Coding convention¶
Reasoning¶
It is important to have consistency across the codebase. This won't necessarily make your code work better, but it might help make it more understandable, less time-consuming and less irritating to go through when doing a code review of your changes.

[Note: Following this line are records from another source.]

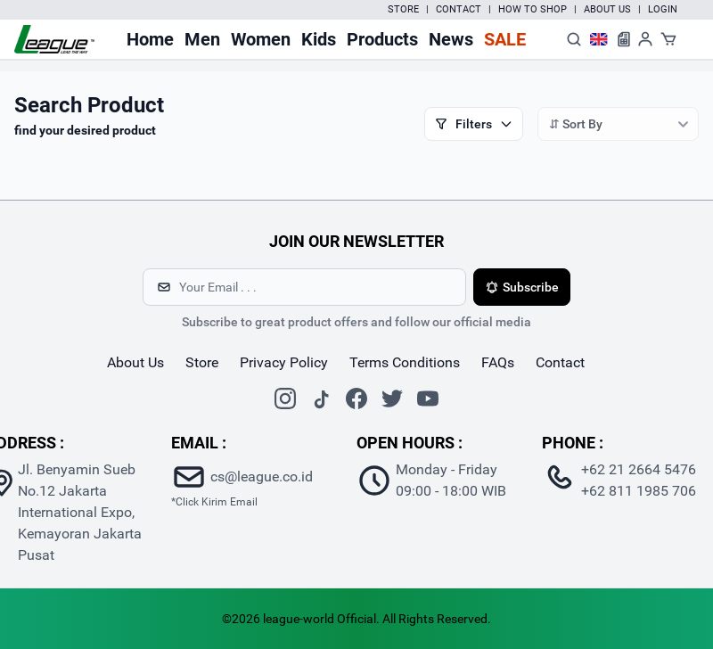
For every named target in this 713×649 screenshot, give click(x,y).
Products (382, 39)
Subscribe (522, 287)
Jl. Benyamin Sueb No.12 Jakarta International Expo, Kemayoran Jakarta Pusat (80, 512)
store (201, 362)
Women (261, 39)
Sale (505, 39)
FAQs (497, 362)
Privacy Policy (284, 362)
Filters (473, 124)
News (451, 39)
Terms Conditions (404, 362)
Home (150, 39)
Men (202, 39)
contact (560, 362)
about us (135, 362)
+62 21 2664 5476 (638, 469)
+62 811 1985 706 (638, 490)
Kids (318, 39)
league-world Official (319, 619)
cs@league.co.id (261, 476)
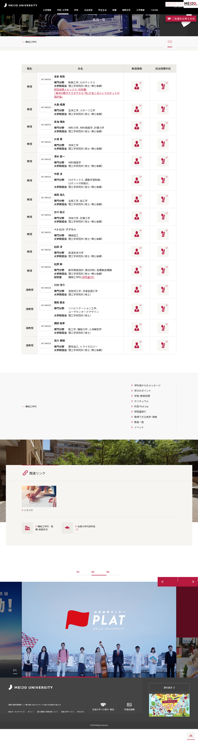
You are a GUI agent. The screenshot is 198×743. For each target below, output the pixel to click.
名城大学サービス (67, 721)
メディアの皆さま (64, 716)
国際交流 (126, 10)
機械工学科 (32, 56)
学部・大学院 (62, 10)
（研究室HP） (88, 291)
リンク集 (34, 716)
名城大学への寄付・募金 (103, 719)
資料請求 (169, 701)
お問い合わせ (47, 716)
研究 (76, 10)
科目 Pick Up (141, 420)
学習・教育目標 (142, 409)
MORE (154, 10)
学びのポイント (142, 404)
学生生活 (102, 10)
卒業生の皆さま (82, 716)
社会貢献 (88, 10)
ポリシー (31, 721)
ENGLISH (80, 721)
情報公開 (12, 716)
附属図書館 (129, 719)
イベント (139, 441)
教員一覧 (139, 436)
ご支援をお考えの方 (181, 18)
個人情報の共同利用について (47, 721)
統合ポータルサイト (16, 721)
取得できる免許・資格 (145, 430)
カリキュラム (141, 415)
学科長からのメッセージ (147, 399)
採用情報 (23, 716)
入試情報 (47, 10)
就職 (114, 10)
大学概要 (140, 10)
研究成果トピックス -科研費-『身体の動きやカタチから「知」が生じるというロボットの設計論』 (86, 107)
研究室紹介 (140, 425)
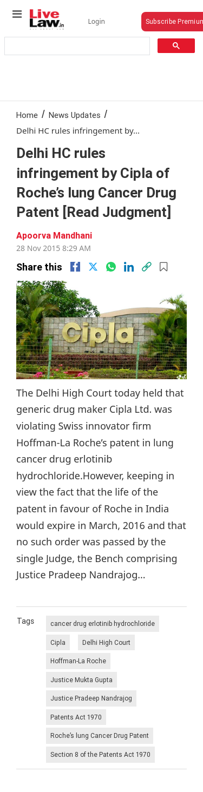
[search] (76, 46)
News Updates (75, 115)
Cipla (58, 642)
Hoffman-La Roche (78, 661)
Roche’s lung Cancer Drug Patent (99, 735)
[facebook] (75, 267)
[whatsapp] (111, 267)
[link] (147, 267)
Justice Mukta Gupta (81, 680)
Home (27, 115)
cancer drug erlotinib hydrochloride (102, 623)
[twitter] (93, 267)
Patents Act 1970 (76, 717)
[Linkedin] (129, 267)
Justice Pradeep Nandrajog (91, 698)
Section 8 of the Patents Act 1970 (100, 754)
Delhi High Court (106, 642)
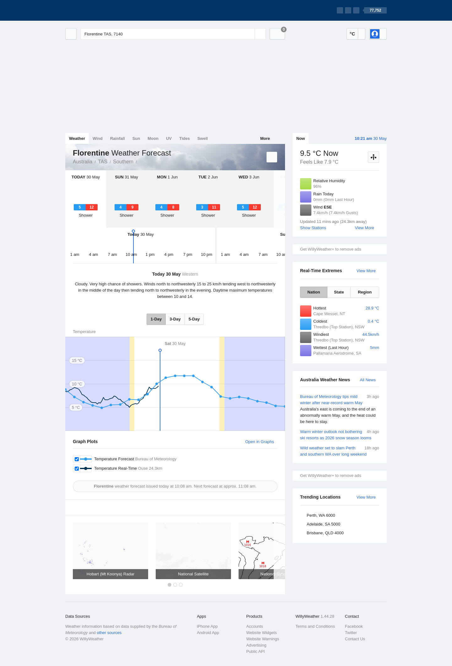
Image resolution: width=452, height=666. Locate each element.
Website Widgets (261, 632)
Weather (77, 138)
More (265, 138)
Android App (208, 632)
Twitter (351, 632)
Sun (136, 138)
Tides (184, 138)
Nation (313, 292)
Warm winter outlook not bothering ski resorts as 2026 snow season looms (339, 434)
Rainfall (117, 138)
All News (368, 380)
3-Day (175, 319)
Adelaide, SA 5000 (323, 524)
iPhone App (207, 626)
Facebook (354, 626)
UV (169, 138)
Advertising (256, 645)
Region (365, 292)
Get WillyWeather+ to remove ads (330, 249)
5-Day (194, 319)
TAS (102, 161)
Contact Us (355, 639)
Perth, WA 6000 (321, 515)
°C (352, 33)
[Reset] (249, 33)
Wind (98, 138)
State (339, 292)
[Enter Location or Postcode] (173, 34)
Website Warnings (262, 639)
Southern (123, 161)
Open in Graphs (259, 441)
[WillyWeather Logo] (94, 10)
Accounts (254, 626)
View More (364, 227)
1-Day (156, 319)
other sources (109, 632)
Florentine (140, 161)
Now (300, 138)
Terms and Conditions (315, 626)
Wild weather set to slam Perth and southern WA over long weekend (339, 451)
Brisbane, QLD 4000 (325, 533)
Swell (202, 138)
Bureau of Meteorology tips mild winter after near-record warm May (339, 409)
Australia (82, 161)
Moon (153, 138)
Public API (255, 651)
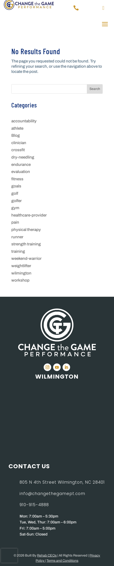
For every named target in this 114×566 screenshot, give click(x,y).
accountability (24, 121)
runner (17, 237)
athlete (17, 128)
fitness (17, 179)
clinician (18, 143)
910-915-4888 (34, 505)
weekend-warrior (26, 258)
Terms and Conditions (62, 560)
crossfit (18, 150)
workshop (20, 280)
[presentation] (9, 555)
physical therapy (26, 229)
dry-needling (22, 157)
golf (14, 193)
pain (15, 222)
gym (15, 208)
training (18, 251)
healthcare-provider (29, 215)
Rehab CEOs (47, 555)
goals (16, 186)
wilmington (21, 273)
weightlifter (21, 266)
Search (94, 89)
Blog (15, 135)
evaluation (20, 171)
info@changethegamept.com (52, 493)
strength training (26, 244)
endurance (21, 164)
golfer (16, 201)
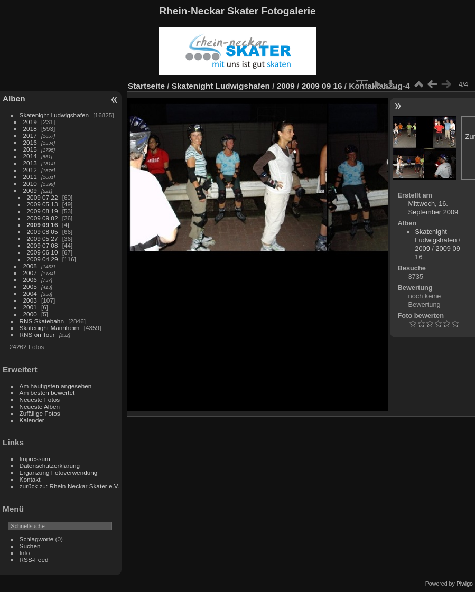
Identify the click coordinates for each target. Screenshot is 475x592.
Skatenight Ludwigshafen (54, 114)
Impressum (35, 458)
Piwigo (465, 583)
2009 (30, 190)
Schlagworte (37, 538)
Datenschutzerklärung (50, 465)
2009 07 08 (42, 245)
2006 (30, 279)
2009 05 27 (42, 238)
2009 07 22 (42, 197)
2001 (30, 307)
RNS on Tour (37, 334)
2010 (30, 183)
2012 (30, 169)
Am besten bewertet (47, 392)
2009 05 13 (42, 204)
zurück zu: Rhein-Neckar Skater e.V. (69, 486)
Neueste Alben (40, 406)
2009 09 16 (42, 224)
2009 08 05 (42, 231)
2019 (30, 121)
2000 (30, 314)
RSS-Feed (34, 559)
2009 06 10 (42, 252)
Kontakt (30, 479)
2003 (30, 300)
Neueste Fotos (40, 399)
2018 (30, 128)
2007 (30, 272)
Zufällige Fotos (40, 413)
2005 (30, 286)
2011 (30, 176)
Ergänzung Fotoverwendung (59, 472)
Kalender (32, 420)
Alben (14, 98)
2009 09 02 (42, 217)
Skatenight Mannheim (50, 327)
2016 (30, 142)
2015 (30, 149)
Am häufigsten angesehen (56, 385)
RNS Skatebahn (42, 320)
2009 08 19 (42, 211)
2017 (30, 135)
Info (25, 552)
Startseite (146, 85)
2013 (30, 162)
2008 (30, 265)
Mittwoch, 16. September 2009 (433, 208)
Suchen (30, 545)
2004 (30, 293)
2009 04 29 (42, 259)
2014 (30, 156)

While to some this will seem like a nuisance, with no real benefit to the actual code, and while we do understand this point of view, we think that reading diff
-s should be quick and easy. Accepting a pull request requires for it to be code reviewed first which, in term, means going over the code and figuring out what is what, why the change makes sense and whether, or not it will impact something else. All of this takes time, which, of course, is a commodity.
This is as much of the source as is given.